__Given information__
- - - -
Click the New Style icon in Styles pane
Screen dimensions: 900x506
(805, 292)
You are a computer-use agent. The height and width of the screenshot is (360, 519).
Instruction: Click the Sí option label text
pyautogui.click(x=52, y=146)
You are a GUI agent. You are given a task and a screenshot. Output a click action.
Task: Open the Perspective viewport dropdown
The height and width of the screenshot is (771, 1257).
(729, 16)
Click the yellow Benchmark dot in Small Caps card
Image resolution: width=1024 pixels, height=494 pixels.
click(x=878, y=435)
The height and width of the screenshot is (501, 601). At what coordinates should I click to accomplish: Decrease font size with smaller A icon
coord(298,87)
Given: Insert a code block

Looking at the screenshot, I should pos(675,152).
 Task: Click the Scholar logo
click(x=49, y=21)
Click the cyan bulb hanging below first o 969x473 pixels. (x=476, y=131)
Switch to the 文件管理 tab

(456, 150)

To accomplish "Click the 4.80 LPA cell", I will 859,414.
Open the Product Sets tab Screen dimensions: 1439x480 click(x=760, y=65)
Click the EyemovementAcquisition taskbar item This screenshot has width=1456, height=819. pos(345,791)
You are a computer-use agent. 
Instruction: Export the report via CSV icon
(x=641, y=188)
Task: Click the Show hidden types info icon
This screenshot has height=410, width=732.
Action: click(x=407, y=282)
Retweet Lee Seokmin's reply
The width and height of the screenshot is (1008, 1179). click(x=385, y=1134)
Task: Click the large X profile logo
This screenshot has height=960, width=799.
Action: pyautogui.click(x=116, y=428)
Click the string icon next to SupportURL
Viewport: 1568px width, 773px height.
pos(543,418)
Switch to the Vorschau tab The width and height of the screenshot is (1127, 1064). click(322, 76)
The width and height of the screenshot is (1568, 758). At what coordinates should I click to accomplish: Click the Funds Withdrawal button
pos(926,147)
- - - -
__Task details__
Send back all of the entries exactly, with nothing missing.

__Task answer__
Click the New Style icon in Styles pane
Screen dimensions: 900x506
(805, 292)
You are a computer-use agent. The height and width of the screenshot is (360, 519).
Instruction: Click the Sí option label text
pyautogui.click(x=52, y=146)
You are a GUI agent. You are given a task and a screenshot. Output a click action.
Task: Open the Perspective viewport dropdown
The height and width of the screenshot is (771, 1257).
(729, 16)
Click the yellow Benchmark dot in Small Caps card
Image resolution: width=1024 pixels, height=494 pixels.
click(x=878, y=435)
The height and width of the screenshot is (501, 601). At what coordinates should I click to accomplish: Decrease font size with smaller A icon
coord(298,87)
Given: Insert a code block

Looking at the screenshot, I should pos(675,152).
 Task: Click the Scholar logo
click(x=49, y=21)
Click the cyan bulb hanging below first o 969x473 pixels. (x=476, y=131)
Switch to the 文件管理 tab

(456, 150)

To accomplish "Click the 4.80 LPA cell", I will 859,414.
Open the Product Sets tab Screen dimensions: 1439x480 click(x=760, y=65)
Click the EyemovementAcquisition taskbar item This screenshot has width=1456, height=819. pos(345,791)
You are a computer-use agent. 
Instruction: Export the report via CSV icon
(x=641, y=188)
Task: Click the Show hidden types info icon
This screenshot has height=410, width=732.
Action: click(x=407, y=282)
Retweet Lee Seokmin's reply
The width and height of the screenshot is (1008, 1179). click(x=385, y=1134)
Task: Click the large X profile logo
This screenshot has height=960, width=799.
Action: pyautogui.click(x=116, y=428)
Click the string icon next to SupportURL
Viewport: 1568px width, 773px height.
pos(543,418)
Switch to the Vorschau tab The width and height of the screenshot is (1127, 1064). click(322, 76)
The width and height of the screenshot is (1568, 758). At what coordinates should I click to accomplish: Click the Funds Withdrawal button
pos(926,147)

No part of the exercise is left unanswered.